(Data records)
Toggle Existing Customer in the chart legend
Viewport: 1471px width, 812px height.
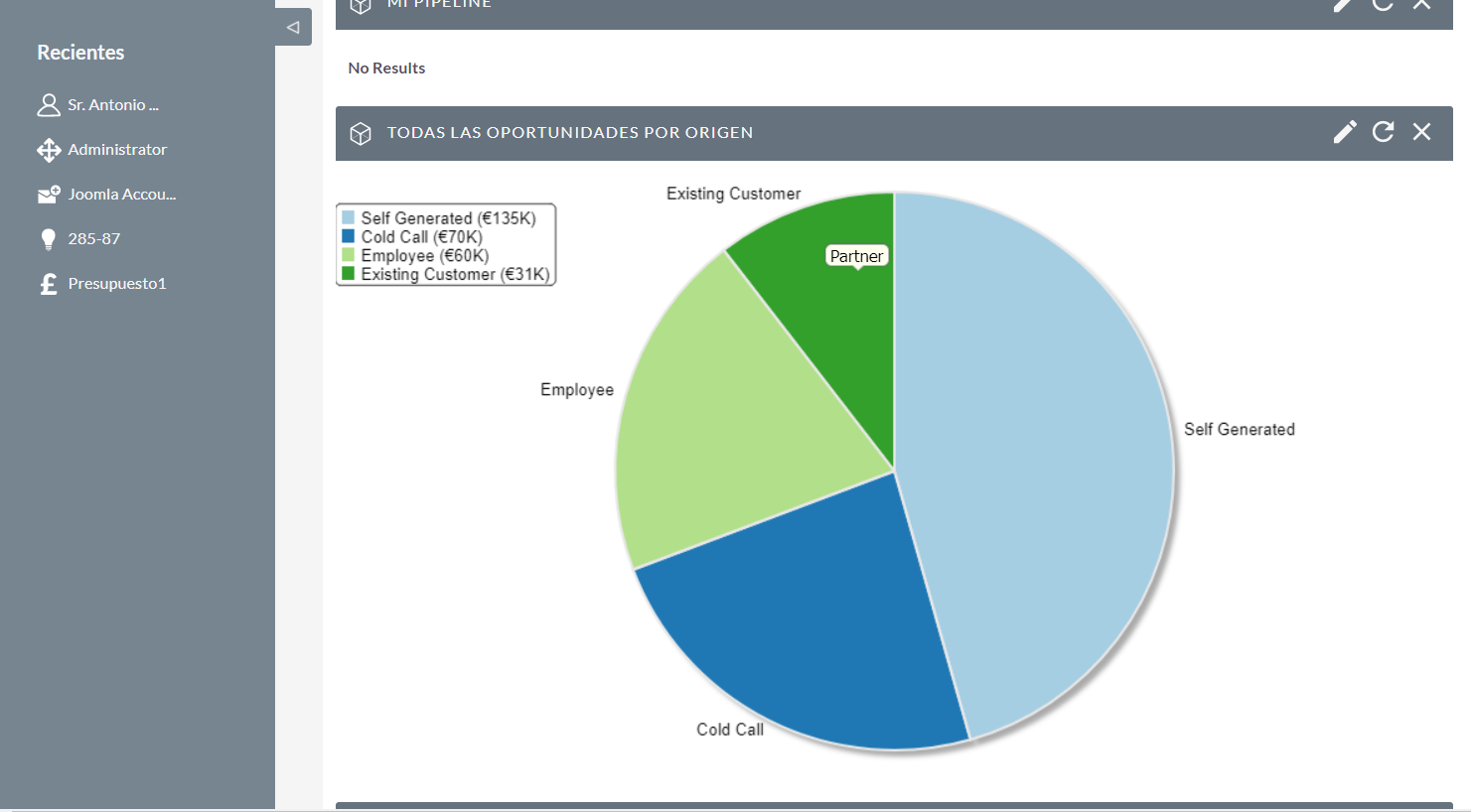tap(444, 274)
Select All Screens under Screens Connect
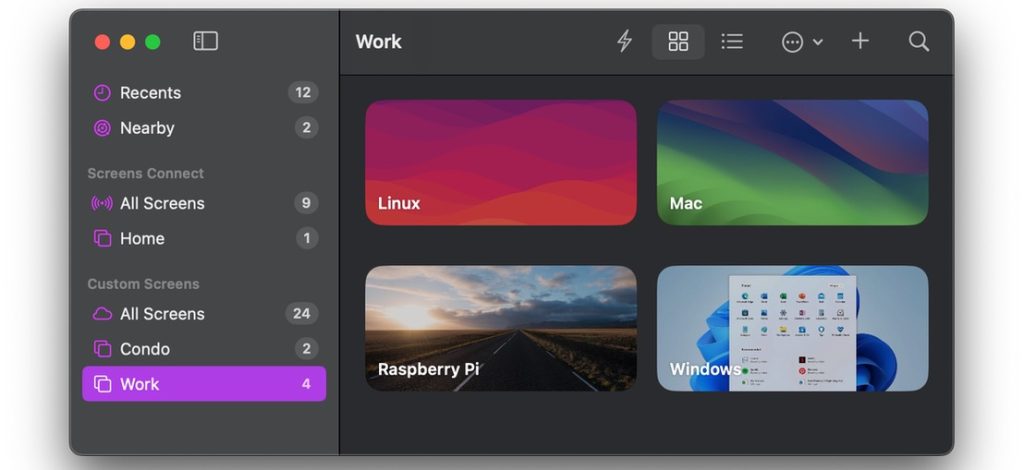 click(x=162, y=203)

### [AIM]
Please edit the listing above, replacing "chart" with "graph" and keeping everything else the same. Leave the pictures out of your answer.

### [OUTPUT OF THE TASK]
Toggle Existing Customer in the graph legend
Viewport: 1471px width, 812px height.
tap(444, 274)
Select All Screens under Screens Connect
 click(x=162, y=203)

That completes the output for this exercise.